Week in Review: Duplicate voters and McAuliffe’s coffers

0

By Bre Payton | Watchdog.org Virginia Bureau

This week, voters were found to be registered in two states, while McAuliffe’s donor’s cause controversy in light of a recent veto.

A voter-integrity group found thousands of voters who were registered in both Virginia and Maryland, and they’re just getting started.

Gov. Terry McAuliffe’s political action committee got a big boost from labor unions, a campaign finance report revealed.

Another campaign donation from a red-light camera manufacturer is causing a controversy in light of McAuliffe’s recent veto of a bill allowing motorists to appeal their traffic tickets from red light cameras.

This is your week in review.

Group finds duplicate voters around Virginia
A crosscheck of voter rolls in Virginia and Maryland turned up 44,000 people registered in both states, a vote-integrity group reported Wednesday. And that’s just the beginning.

Reagan George, president of the Virginia Voters Alliance, acknowledged that the number of voters who actually cast multiple ballots is relatively small. In the case of Maryland and Virginia, he revealed that 164 people voted in both states during the 2012 election.

George said his group will expand its search for duplicate voters in the District of Columbia, Pennsylvania, New York, New Jersey, Delaware, North Carolina, Tennessee, West Virginia and Georgia.

Unions boost McAuliffe PAC coffers
The most generous donors to McAuliffe’s new PAC come from organized labor — firefighters, specifically.

In its first-ever quarterly filing, Common Good VA raised close to half of its funds — $110,000 of roughly $250,000 — from unions. All but $10,000 of those dollars came from the International Association of Fire Fighters.

Big labor’s support for McAuliffe is nothing new. Unions donated roughly $3 million, including $150,000 from IAFF, to McAuliffe’s successful 2013 campaign for governor. After his win, the governor-elect thanked union bosses for their support with an exclusive steak dinner.

Green light for McAuliffe: Veto override fails

McAuliffe’s controversial veto of a driver-rights bill survived by one vote Wednesday. Lawmakers were poised to override the Democrat, who rejected legislation giving camera-ticketed motorists a second appeal.

Hunton & Williams, a law firm that represents Redflex Traffic Systems of Australia, a leading red-light camera company in the United States, was one of McAuliffe’s political supporters.

Red-light cameras are popular moneymakers with local officials. Watchdog.org reported the state’s largest city, Virginia Beach, netted $3.5 million through its ticket-issuing cameras in 2011.

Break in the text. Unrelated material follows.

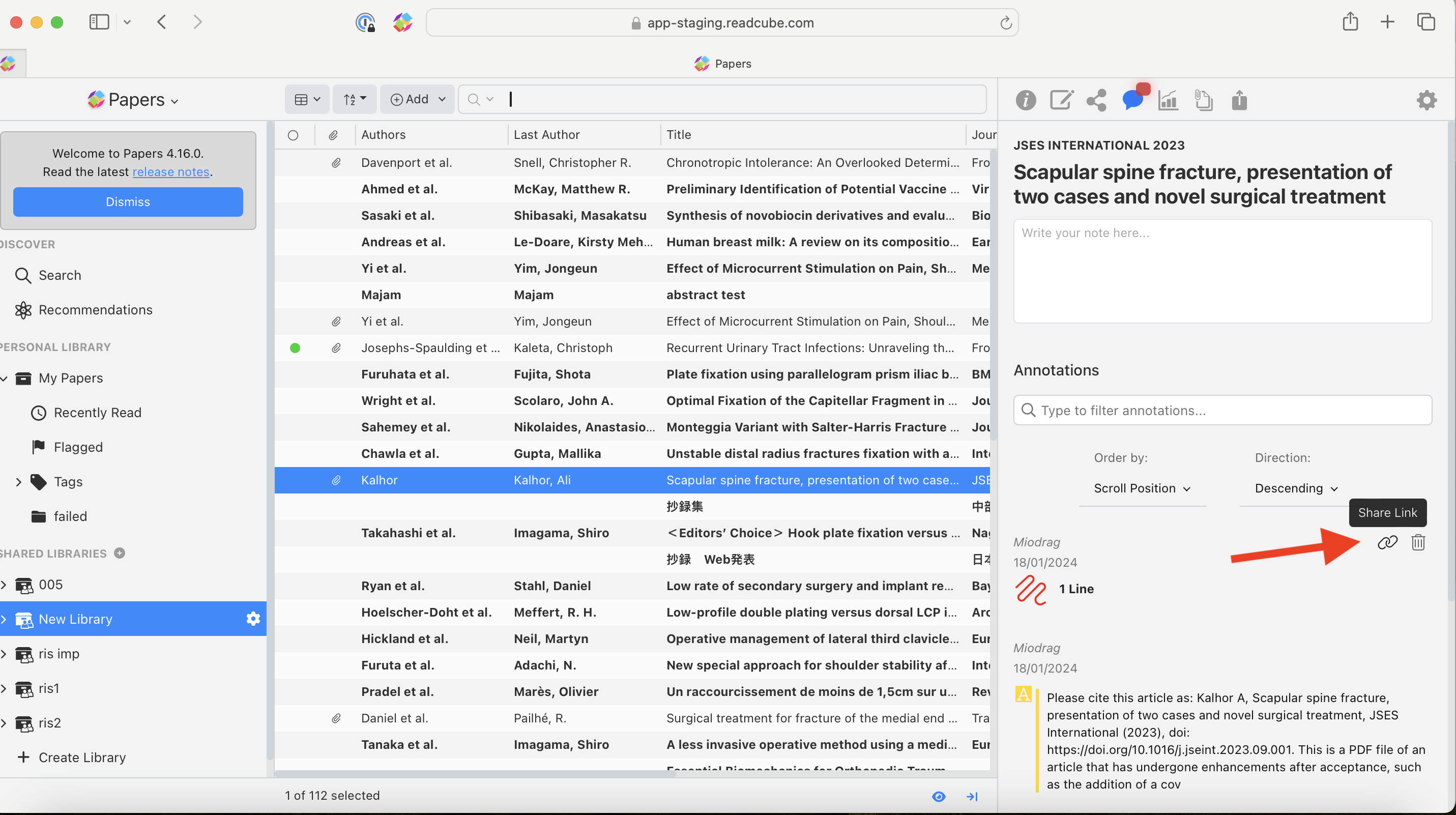
Task: Toggle preview eye at bottom of list
Action: pos(938,796)
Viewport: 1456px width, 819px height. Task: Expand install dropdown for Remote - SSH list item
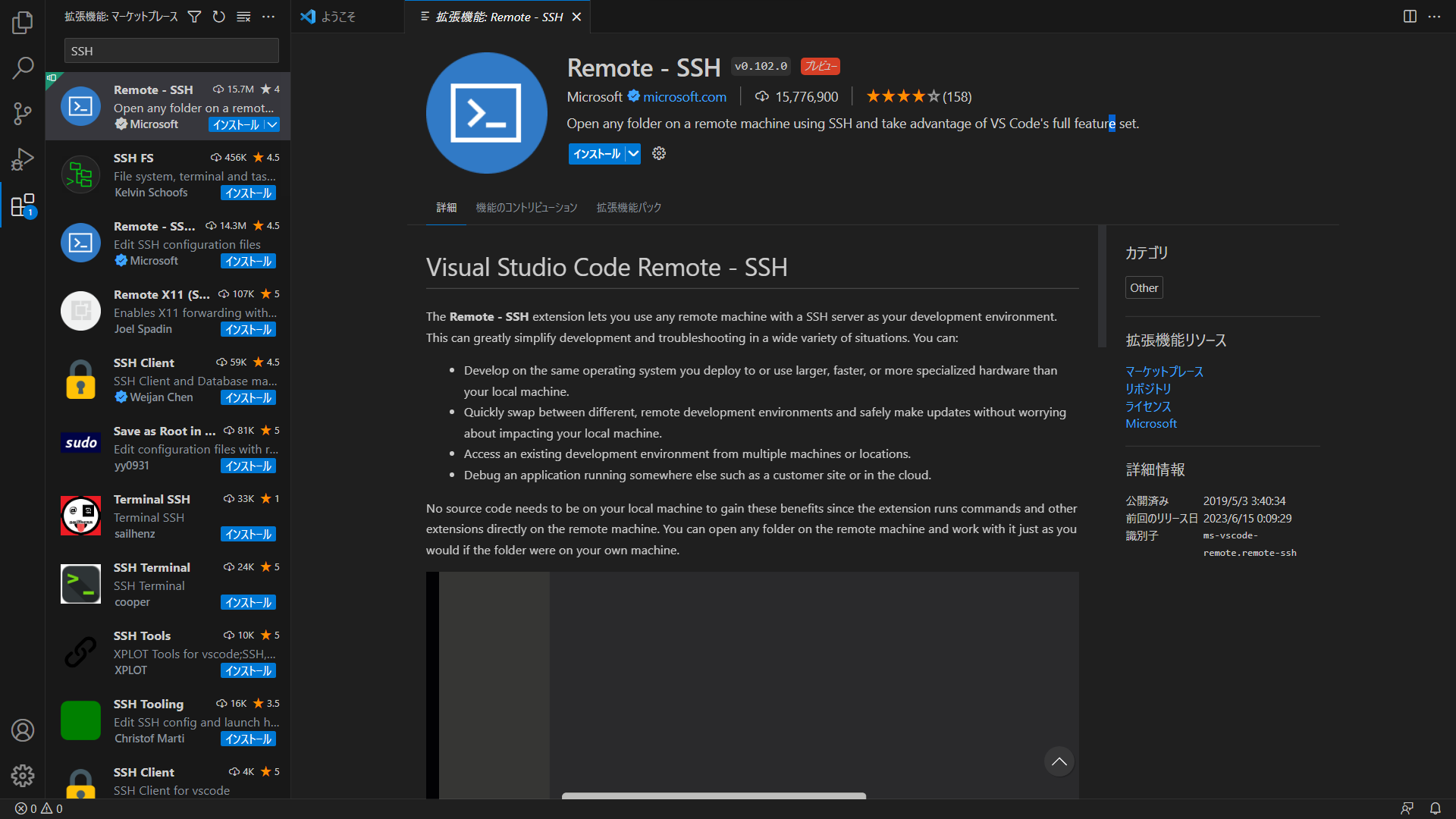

Watchdog.org subsequently found that Virginia Beach illegally shortened the timing of its yellow lights to generate still more ticket revenue. McAuliffe asserted that HB 1040 would have clogged the courts. Yet officials say photo enforcement is already shaky.

Tax Day is over, but Virginians are still toiling to pay Uncle Sam
April 15 has passed, but Virginians still have to work a few more days to placate Uncle Sam.

Old Dominion residents must work, on average, four days longer this year than last to pay off their federal, state and local taxes. Tax Freedom Day, when your average citizen has finally earned enough to pay off that tax bill for the year, doesn’t fall until April 24 this year for Virginians.